A pesar del dolor, no estaba dispuesto
a renunciar a mis sueños.

Incluso me ha llevado a transformar mi vida profesional, a reinventarme, y a dedicarme a motivar a personas y a equipos de trabajo en empresas, en las aulas y en la sociedad a través de mis conferencias de motivación, de mis programas de formación en empresas y de mis clases en universidades y escuelas de negocio.

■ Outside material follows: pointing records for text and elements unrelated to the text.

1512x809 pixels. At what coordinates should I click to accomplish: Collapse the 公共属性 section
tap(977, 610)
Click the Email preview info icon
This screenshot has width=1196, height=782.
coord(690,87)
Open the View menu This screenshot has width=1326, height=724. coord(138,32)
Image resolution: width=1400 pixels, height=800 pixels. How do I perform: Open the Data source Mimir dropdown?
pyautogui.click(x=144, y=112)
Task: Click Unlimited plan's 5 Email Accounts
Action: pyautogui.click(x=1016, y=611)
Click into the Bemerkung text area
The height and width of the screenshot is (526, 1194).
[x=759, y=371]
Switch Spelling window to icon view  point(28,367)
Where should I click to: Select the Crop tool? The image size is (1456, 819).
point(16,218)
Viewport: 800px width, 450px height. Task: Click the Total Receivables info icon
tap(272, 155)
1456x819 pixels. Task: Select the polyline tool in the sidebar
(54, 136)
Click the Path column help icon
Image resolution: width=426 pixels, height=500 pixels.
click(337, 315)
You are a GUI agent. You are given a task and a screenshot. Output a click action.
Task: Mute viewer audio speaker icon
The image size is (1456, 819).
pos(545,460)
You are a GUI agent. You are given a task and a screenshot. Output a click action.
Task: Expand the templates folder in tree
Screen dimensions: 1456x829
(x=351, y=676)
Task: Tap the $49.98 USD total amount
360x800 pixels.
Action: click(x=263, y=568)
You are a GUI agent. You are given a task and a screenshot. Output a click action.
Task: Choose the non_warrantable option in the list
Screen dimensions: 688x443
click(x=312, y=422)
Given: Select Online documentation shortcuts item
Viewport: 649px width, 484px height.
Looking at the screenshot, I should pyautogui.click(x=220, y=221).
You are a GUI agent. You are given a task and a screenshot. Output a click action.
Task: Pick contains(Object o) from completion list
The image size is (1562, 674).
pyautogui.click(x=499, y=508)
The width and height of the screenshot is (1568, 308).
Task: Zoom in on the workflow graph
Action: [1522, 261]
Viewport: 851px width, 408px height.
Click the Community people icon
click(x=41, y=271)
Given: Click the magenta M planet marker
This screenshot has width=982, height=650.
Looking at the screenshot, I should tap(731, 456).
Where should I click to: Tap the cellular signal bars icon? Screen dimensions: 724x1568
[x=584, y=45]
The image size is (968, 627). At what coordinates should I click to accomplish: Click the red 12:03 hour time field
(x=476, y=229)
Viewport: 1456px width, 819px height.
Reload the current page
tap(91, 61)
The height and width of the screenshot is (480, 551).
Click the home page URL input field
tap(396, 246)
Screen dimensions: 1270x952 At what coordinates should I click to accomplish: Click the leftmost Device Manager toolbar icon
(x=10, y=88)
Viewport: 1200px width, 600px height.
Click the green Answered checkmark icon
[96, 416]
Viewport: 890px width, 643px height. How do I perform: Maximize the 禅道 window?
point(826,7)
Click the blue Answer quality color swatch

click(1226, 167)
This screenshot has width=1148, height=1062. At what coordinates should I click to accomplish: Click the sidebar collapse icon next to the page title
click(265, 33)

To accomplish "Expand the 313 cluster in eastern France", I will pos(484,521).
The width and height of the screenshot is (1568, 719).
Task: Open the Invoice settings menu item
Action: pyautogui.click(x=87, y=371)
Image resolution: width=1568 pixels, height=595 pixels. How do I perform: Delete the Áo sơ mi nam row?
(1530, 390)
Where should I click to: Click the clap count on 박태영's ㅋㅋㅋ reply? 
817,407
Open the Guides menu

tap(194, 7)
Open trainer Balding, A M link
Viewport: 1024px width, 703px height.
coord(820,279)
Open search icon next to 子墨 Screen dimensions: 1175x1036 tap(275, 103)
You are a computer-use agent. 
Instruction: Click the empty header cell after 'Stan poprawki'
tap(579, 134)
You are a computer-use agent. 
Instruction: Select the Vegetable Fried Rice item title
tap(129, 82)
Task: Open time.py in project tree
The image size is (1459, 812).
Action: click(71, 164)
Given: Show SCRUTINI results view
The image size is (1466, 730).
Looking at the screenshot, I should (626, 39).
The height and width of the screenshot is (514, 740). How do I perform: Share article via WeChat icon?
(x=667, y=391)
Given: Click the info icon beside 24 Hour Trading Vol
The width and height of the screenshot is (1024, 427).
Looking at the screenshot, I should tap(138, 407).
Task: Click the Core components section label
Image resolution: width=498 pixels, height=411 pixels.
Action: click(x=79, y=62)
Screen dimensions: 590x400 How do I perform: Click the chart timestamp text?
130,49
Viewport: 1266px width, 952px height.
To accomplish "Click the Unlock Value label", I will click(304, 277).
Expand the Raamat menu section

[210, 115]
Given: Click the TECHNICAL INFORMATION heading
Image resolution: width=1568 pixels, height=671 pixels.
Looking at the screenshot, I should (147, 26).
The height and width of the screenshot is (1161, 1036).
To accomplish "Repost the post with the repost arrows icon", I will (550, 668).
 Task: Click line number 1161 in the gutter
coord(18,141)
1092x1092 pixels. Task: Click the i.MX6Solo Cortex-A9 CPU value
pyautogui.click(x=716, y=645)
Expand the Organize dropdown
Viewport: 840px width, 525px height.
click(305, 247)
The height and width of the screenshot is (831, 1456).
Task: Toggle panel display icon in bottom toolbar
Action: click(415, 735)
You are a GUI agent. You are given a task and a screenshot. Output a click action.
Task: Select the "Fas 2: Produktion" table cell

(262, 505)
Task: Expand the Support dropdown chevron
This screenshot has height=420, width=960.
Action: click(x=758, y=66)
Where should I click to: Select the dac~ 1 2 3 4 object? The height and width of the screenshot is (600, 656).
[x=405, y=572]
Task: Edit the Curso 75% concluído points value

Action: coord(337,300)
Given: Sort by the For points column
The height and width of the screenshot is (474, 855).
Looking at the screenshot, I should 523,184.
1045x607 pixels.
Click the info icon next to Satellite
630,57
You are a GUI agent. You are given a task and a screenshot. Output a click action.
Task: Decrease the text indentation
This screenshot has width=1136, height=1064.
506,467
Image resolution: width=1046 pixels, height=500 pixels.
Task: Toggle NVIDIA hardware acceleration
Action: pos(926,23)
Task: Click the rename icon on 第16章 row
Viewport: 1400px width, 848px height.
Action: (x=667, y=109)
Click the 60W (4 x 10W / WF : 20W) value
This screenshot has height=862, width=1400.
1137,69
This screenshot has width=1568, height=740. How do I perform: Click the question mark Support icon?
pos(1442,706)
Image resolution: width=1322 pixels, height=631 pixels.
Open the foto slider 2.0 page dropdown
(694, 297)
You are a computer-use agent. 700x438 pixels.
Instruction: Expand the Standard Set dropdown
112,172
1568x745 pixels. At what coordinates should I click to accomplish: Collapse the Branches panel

En los años iniciales de mi enfermedad me tocó entender cómo se gestiona esta piedra en el camino. Durante más de doce años tuve que aprender a abrazar el dolor y a vivir con él cada día y a asumir circunstancias como tener que dormir sentado durante más de 5 años o pasar muchos años sin poder atarme el cordón de los zapatos, subirme un calcetín y que cosas tan básicas como estornudar, supusieron una tortura.

Pero hay que aceptar lo que nos viene y no buscar respuestas que nunca llegan a preguntas lógicas pero no prácticas. El preguntarse “para qué” y no “por qué” es una forma de aceptar, de aprender, de crecer y de sumar. Esto, junto con el apoyo constante de mi familia, y entorno más próximo se convierte en una poderosa herramienta para seguir adelante con mi vida y a hacer mas fuerte una idea que nunca me ha abandonado: A pesar del dolor, no estaba dispuesto a renunciar a mis sueños.

Es por eso que cuatro años después de ser diagnosticado aposté por cumplir mi gran sueño, dar la vuelta al mundo.

Podemos volar más alto y llegar más lejos
de lo que nos imaginamos.

Con dos kilos de antiinflamatorios en mi mochila y con toneladas de ilusión y optimismo cumplí mi sueño, salí de Madrid un día de otoño para regresar 15 meses más tarde cargado de esperanza y con la idea que cambiaría el sentido de mi vida: quería ayudar a los demás.

A la vuelta de mi gran viaje, tras unos años de readaptación a Madrid y acompañado de un tratamiento que me permite controlar el dolor me propuse retos que siempre pensé que estaban reservados para otras personas, retos que pensé inalcanzables, retos que con el tiempo, con gran dedicación, con esfuerzo y con sacrificio he logrado alcanzar y a través de los que he podido compartir con distintas asociaciones benéficas. En 2013 crucé a nado el estrecho de Gibraltar, una azaña que repetiría dos años más tarde. En 2014 cubrí a nado los 40 kilómetros que separan las islas de Mallorca y Menorca, fueron 12 horas en las que no paré de nadar. Gracias a estos logros me di cuenta de que en realidad tenemos menos límites de los que creemos. Podemos volar más alto y llegar más lejos de lo que nos imaginamos.

A lo largo de estos veinte años, durante mi enfermedad, he atravesado un camino transformador que me ha ayudado a ser mas consciente de la necesidad que tenemos los seres humanos de crecer, de avanzar para convertirnos en mejores personas y de sumar en nuestros entornos. Es a través de mi enfermedad que he encontrado mi camino, la oportunidad de cumplir sueños, el honor de comprometerme en ayudar a los demás, y poder dar esperanza a los que sufren.

Es ahora cuando doy valor a la frase que me ha movido durante tantos años: «Las adversidades preparan a las personas para destinos extraordinarios».